**REQUIRED WORK**
A complete response lists each line of the data below that includes the word "Ville".

**ENTRIES SHOWN**
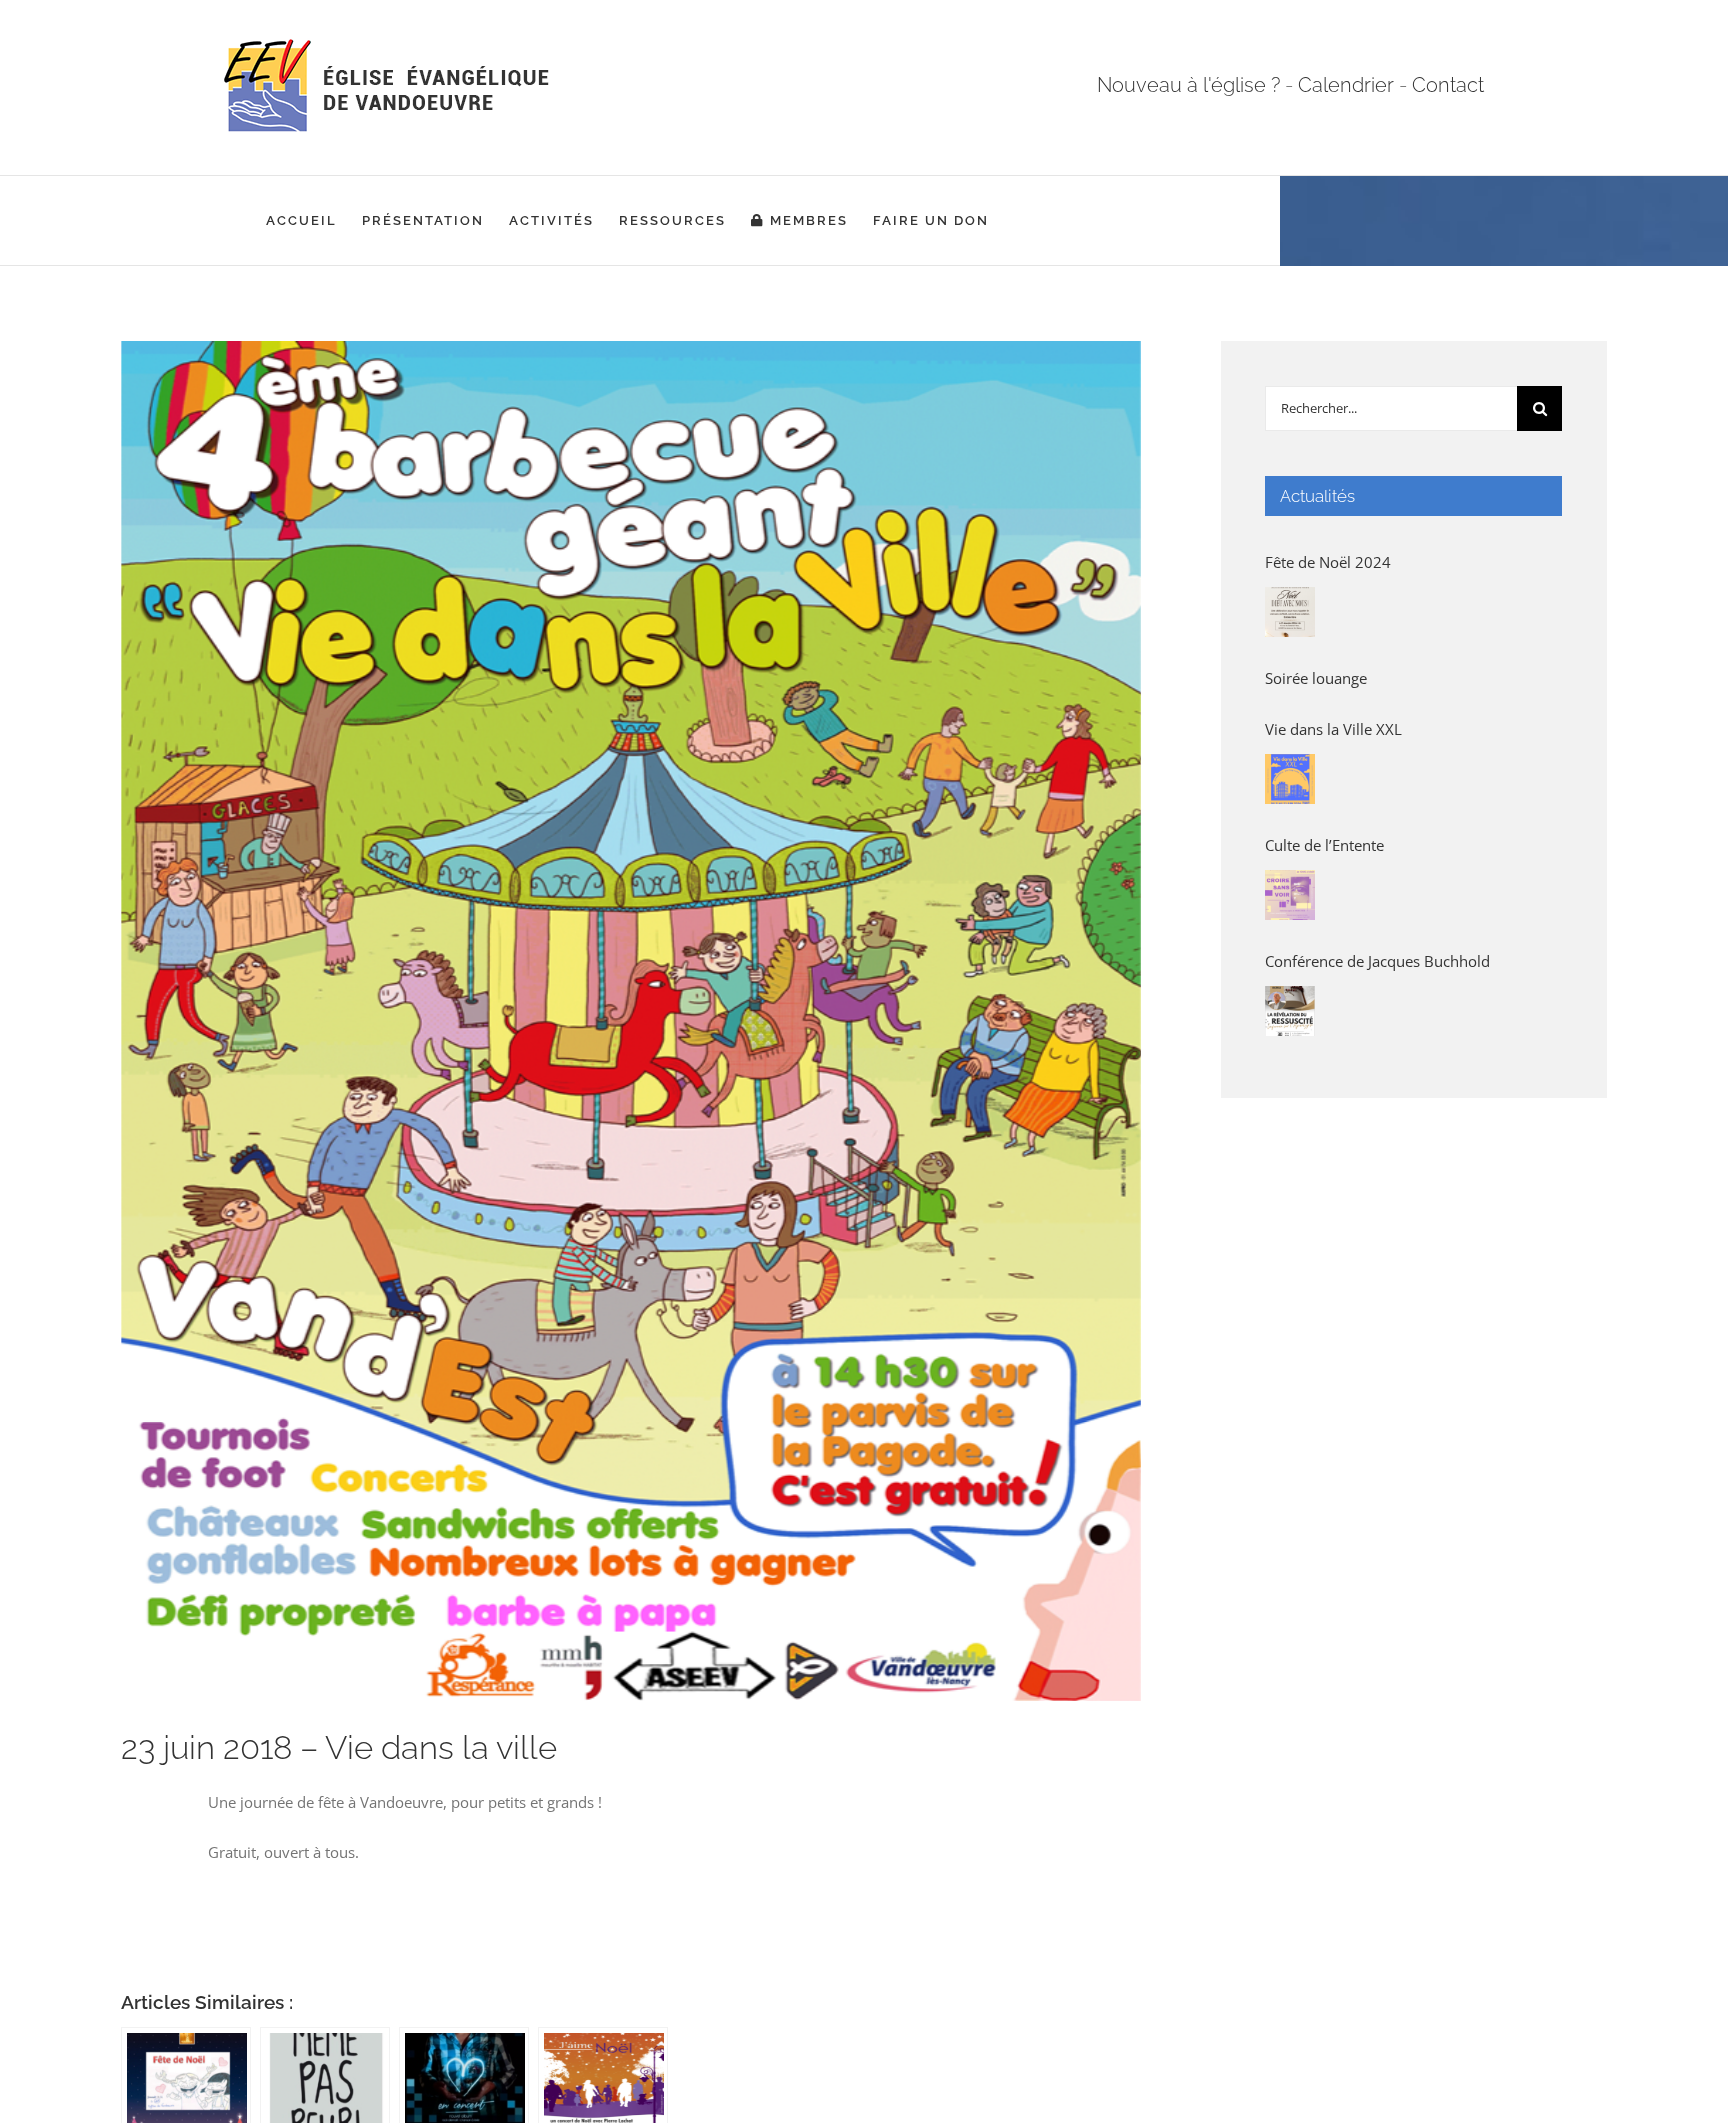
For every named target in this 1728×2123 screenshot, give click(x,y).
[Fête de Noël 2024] (1290, 612)
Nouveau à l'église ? (1188, 85)
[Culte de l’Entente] (1290, 895)
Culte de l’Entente (1324, 845)
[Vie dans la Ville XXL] (1290, 779)
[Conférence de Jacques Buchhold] (1290, 1011)
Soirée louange (1316, 678)
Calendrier (1346, 85)
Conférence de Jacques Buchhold (1377, 961)
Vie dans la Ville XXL (1333, 729)
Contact (1448, 85)
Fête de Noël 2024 (1328, 562)
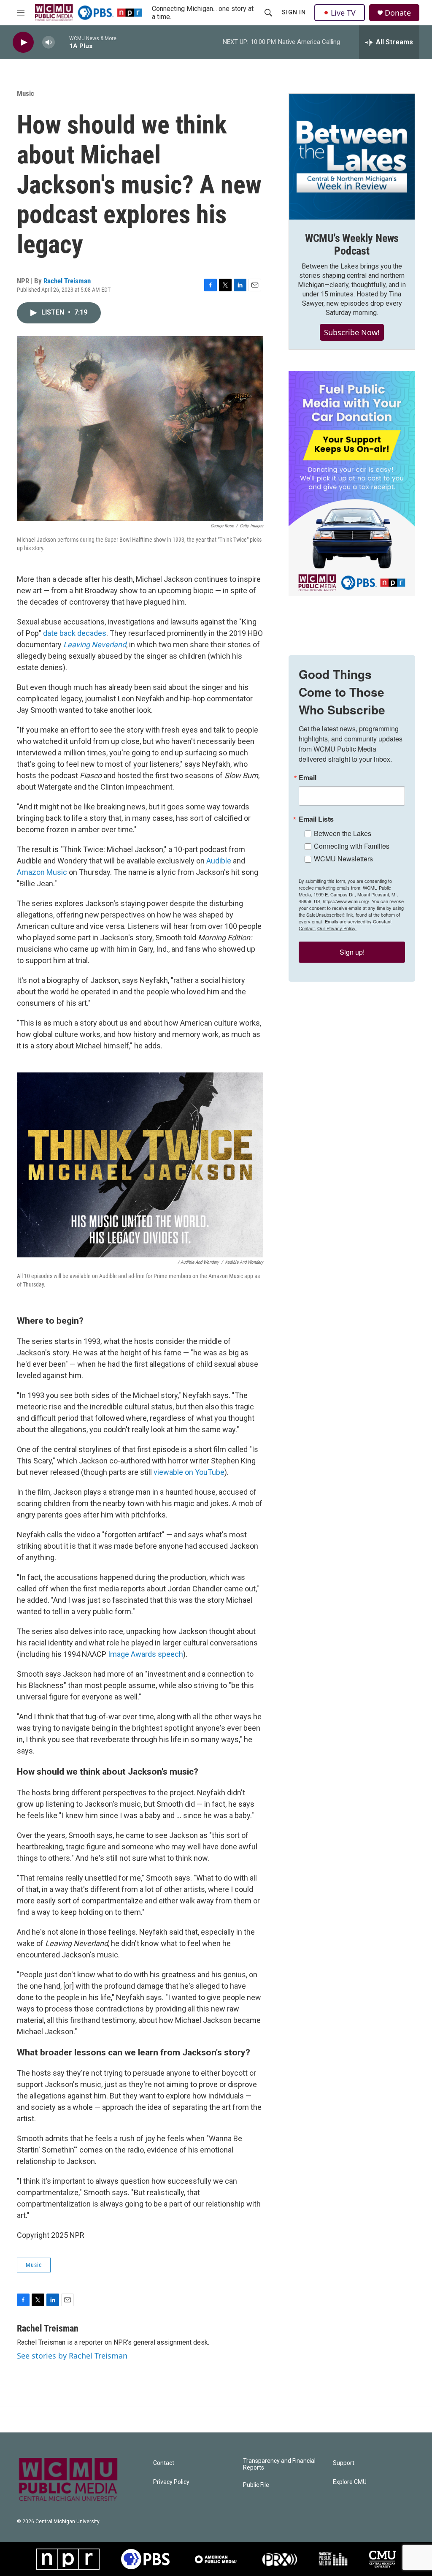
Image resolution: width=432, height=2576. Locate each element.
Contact (163, 2463)
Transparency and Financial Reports (279, 2464)
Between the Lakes (342, 833)
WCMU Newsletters (343, 858)
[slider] (62, 42)
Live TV (343, 13)
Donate (398, 12)
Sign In (294, 12)
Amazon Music (42, 872)
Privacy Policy (171, 2482)
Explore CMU (350, 2482)
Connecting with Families (351, 846)
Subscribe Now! (352, 332)
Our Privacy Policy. (336, 928)
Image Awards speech (145, 1654)
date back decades (74, 633)
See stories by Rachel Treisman (72, 2356)
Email (307, 777)
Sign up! (352, 952)
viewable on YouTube (189, 1472)
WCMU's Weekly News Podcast (352, 244)
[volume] (48, 42)
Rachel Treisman (67, 281)
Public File (256, 2485)
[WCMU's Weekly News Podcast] (352, 157)
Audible (218, 860)
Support (343, 2463)
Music (25, 93)
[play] (23, 42)
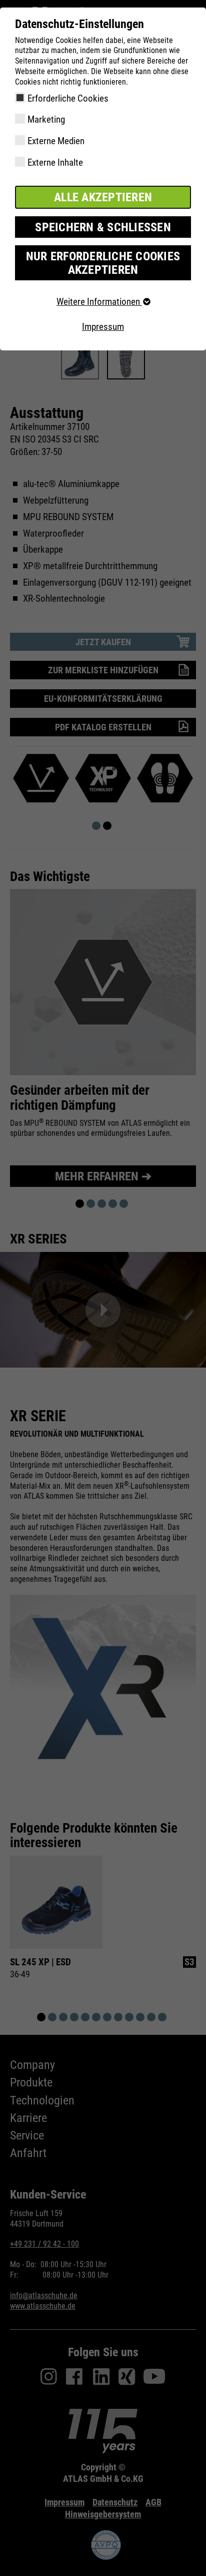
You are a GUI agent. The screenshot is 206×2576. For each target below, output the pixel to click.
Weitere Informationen (99, 301)
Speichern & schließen (103, 227)
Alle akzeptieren (103, 197)
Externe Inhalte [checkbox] (55, 162)
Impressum (103, 326)
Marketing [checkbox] (46, 119)
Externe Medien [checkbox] (56, 141)
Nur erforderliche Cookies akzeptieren (103, 262)
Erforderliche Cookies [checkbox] (68, 98)
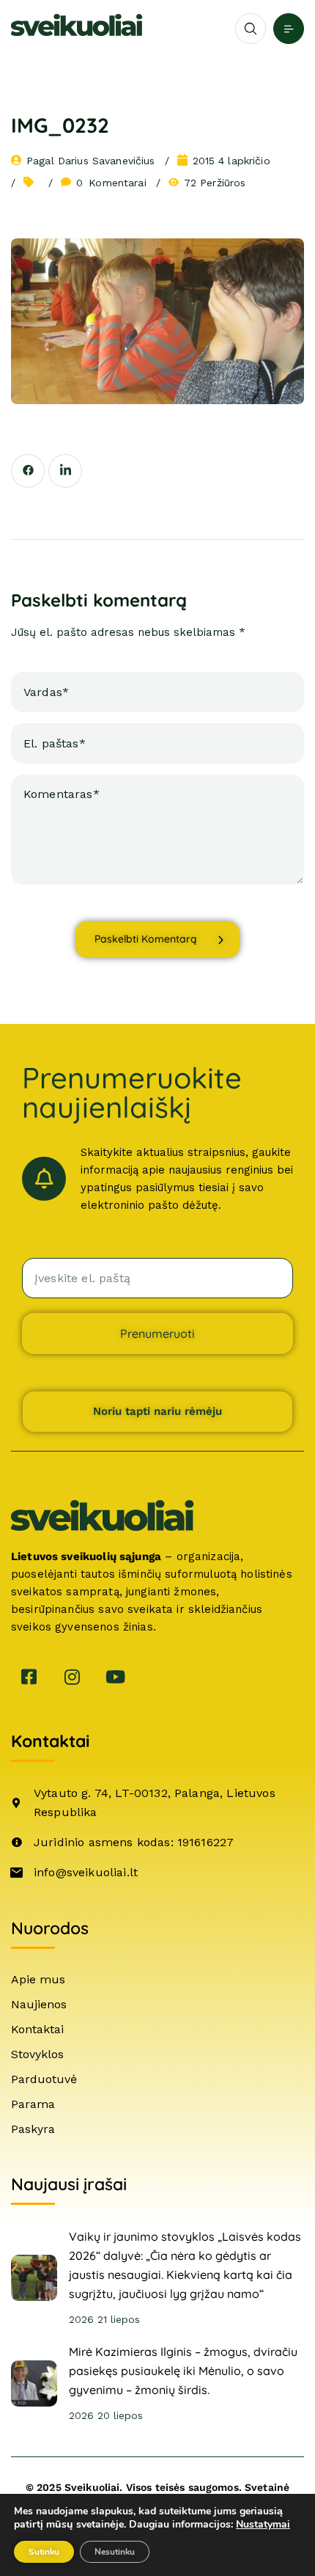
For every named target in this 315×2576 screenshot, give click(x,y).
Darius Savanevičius (106, 161)
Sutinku (44, 2552)
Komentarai (111, 183)
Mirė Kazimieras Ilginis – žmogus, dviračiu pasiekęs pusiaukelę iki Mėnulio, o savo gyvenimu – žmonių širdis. (183, 2370)
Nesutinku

**TASK RESPONSE**
[Vie dans la Ville XXL] (1290, 779)
Vie dans la Ville XXL (1333, 729)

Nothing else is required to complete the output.